Exercise objective = Copy out the lines of the material below word for word, omitting the pictures.

Material to process =
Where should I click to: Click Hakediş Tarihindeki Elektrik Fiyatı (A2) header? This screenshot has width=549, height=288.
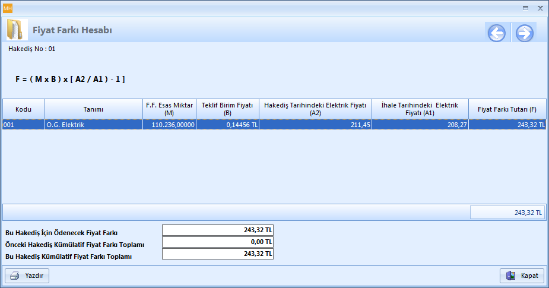pyautogui.click(x=315, y=109)
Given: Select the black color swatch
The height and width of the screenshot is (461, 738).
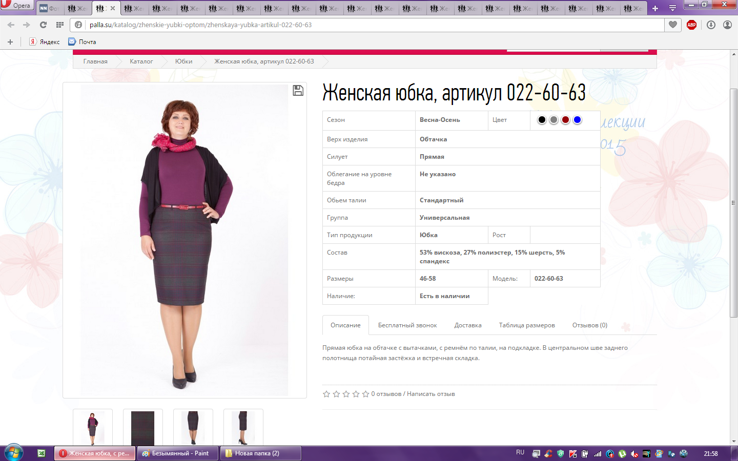Looking at the screenshot, I should (x=542, y=120).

Written solution =
Where should I click to: Click Hakediş Tarihindeki Elektrik Fiyatı (A2) header? This screenshot has width=549, height=288.
pyautogui.click(x=315, y=109)
Given: Select the black color swatch
The height and width of the screenshot is (461, 738).
Looking at the screenshot, I should (x=542, y=120).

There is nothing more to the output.